[ABOUT THIS EXERCISE] None of the images should appear in your copy. Transcribe the data in full.
◇ ◇ ◇
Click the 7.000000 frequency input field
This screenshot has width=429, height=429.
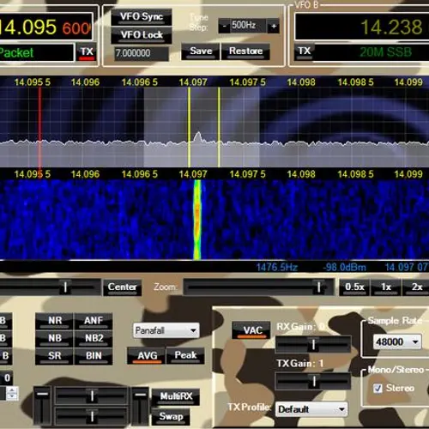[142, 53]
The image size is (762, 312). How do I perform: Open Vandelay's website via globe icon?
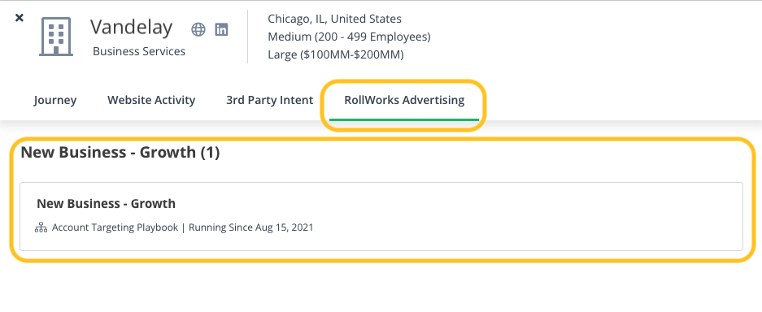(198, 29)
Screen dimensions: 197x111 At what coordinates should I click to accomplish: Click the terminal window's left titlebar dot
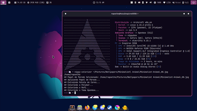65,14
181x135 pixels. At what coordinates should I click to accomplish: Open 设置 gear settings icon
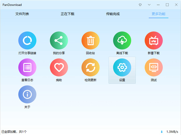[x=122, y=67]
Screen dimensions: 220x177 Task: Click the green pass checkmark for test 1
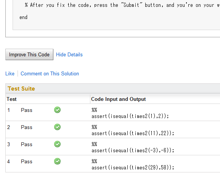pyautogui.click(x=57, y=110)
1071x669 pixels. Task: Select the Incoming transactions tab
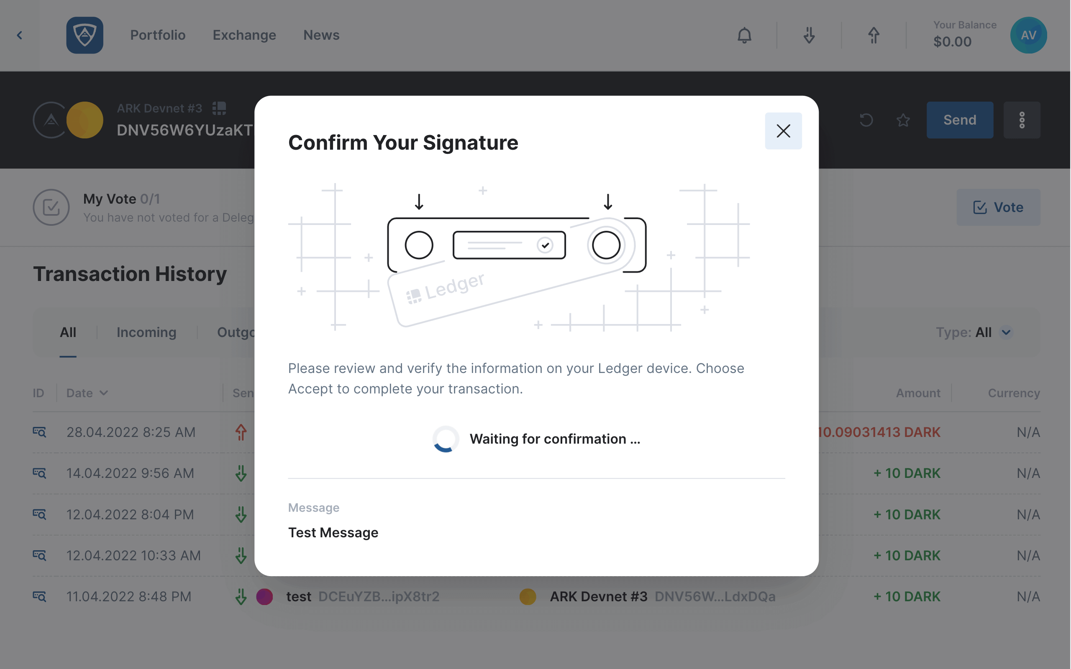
◇ ◇ ◇
[RESULT]
Click the 7.000000 frequency input field
This screenshot has width=429, height=429.
[142, 53]
The image size is (762, 312). How do I perform: Open Vandelay's website via globe icon?
(198, 29)
Screen dimensions: 197x111 At what coordinates should I click to accomplish: Click the terminal window's left titlebar dot
65,14
181x135 pixels. At what coordinates should I click to accomplish: Open 设置 gear settings icon
[x=122, y=67]
Screen dimensions: 220x177 Task: Click the green pass checkmark for test 1
pyautogui.click(x=57, y=110)
1071x669 pixels. Task: Select the Incoming transactions tab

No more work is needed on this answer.